Step 3: The next question is about the distribution of the data. Why is the distribution of data important? There are some tests which are built on the assumption of normally distributed data and these test are very precise in detecting differences. These tests are often referred to as “parameteric test”. But if you don’t know how your data is distributed (or if it is not normally distributed) choose “nonnormal data”. Then the choice of tests will be restricted to so called “non-parametric tests”. These are usually only slightly less sensitive compared to tests assuming normal distribution. For now, we haven’t looked at data distribution to keep things simple. So let’s try to be on the safe side and choose nonnormal data.

Step 4: Now we come to a very important question, what kind of data have we measured? This is important because each test has been designed for a particular data type. There are “metric data” such as 3.7 cm, 8.0 kg or -14.3°C. Then there are “Nominal data”. These are classes which have a name but no particular order, such as smoker & non-smoker or green, red, blue.  Subjects either belongs to one class or to another. Either I’m a smoker or I am not. And then there are “ordinal data”. Also these are classes with a name, but they do have an order, such as “small”, “medium”, “large”. In our example, we measured the height of children, so we have metric data.

Step 5: Now we come to the last question in this flowchart: Is the distribution of data similar for girls and boys? This question is not relevant for all tests, it is just a specific question for this part of the flowchart. We could have a look at the distributions, but we wouldn’t actually expect that the distribution of height in girls and boys would have a very different shape. We would not expect that that variability of height is different in boys or girls. Otherwise it would be rather funny, imagine all girls of a given age had always almost the same height, but the height of boys varied a lot from small to large. So let’s assume similarly distributed data for now. Then we find, that Mann-Whitney-U-test is the test we should use. I.e. for our question and data the appropriate test is Mann-Whitney-U-test.

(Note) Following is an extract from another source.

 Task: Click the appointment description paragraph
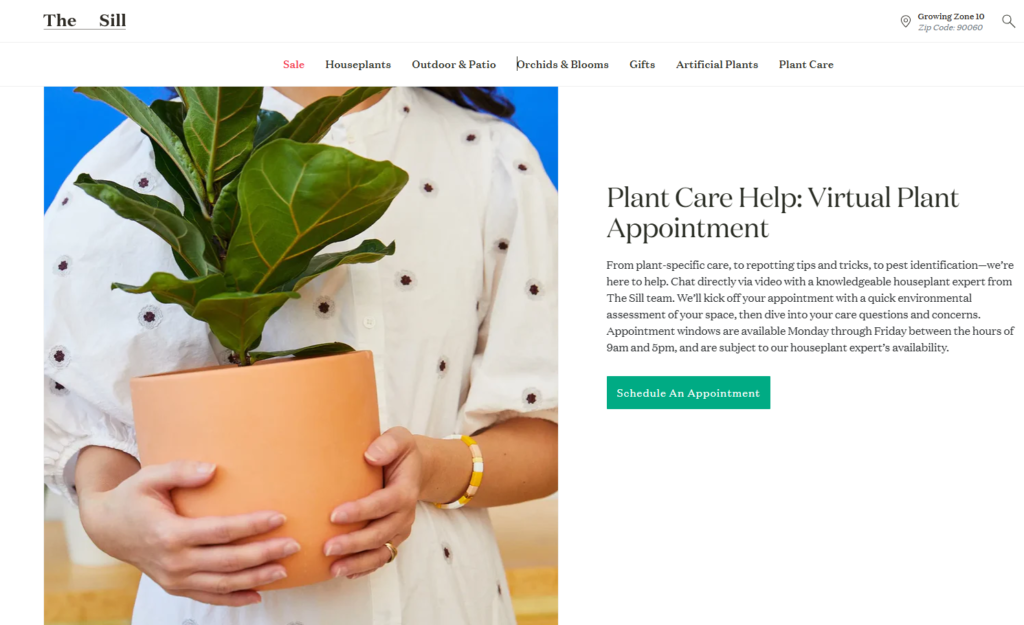(x=810, y=306)
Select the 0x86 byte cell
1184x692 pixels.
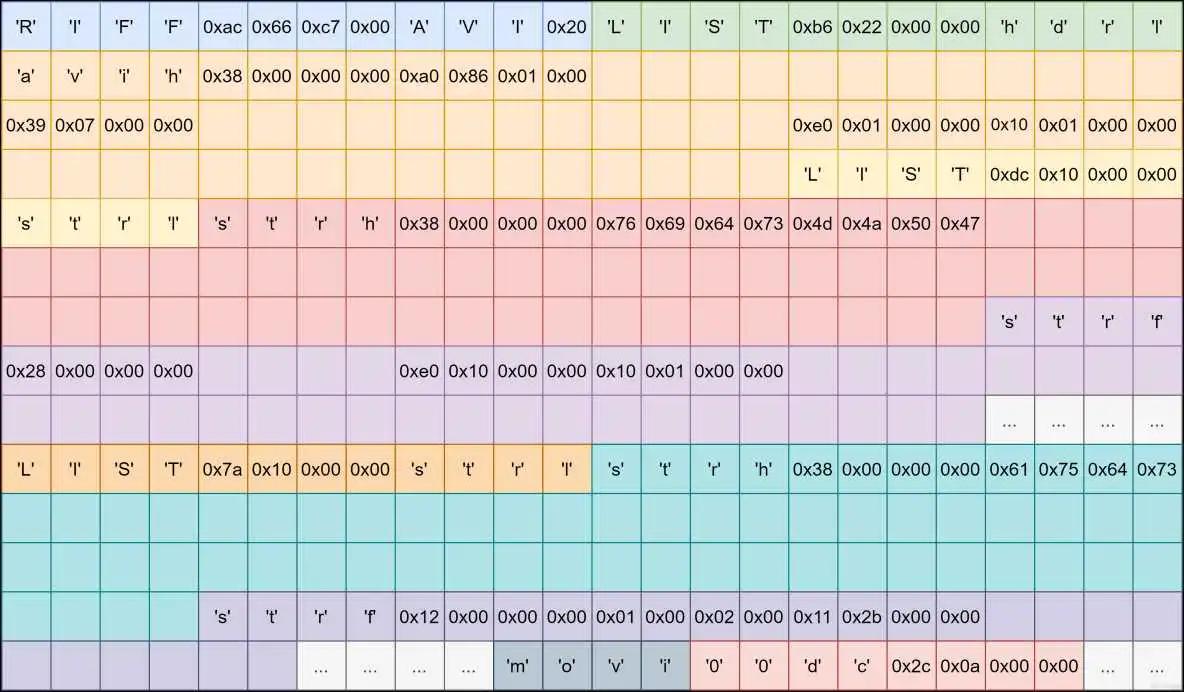[469, 76]
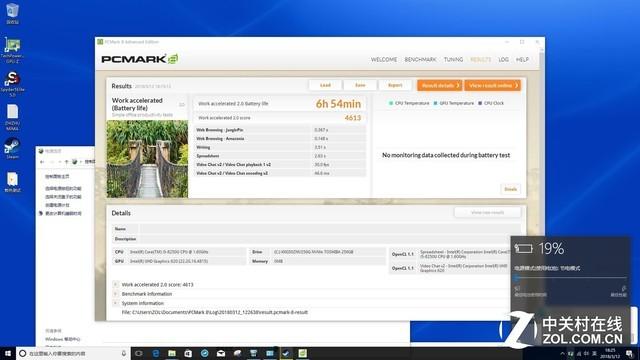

If we were unsure about the similarity of data distribution in girls and boys and wanted to be on the safe side, we could also have chosen Mood’s median test. If we had looked at the distribution of the data and had found that they were indeed normally distributed, we would have moved up in the flowchart towards parameteric tests, such as two-sample-t-test.

Conclusion

In summary, each test is linked to specific conditions. Test choice is a simple step-by-step process. Whenever you are unsure if a condition is fulfilled, then better choose a test without the respective assumptions. As a result you may then apply a slightly less sensitive test, but at least the test result will not be incorrect.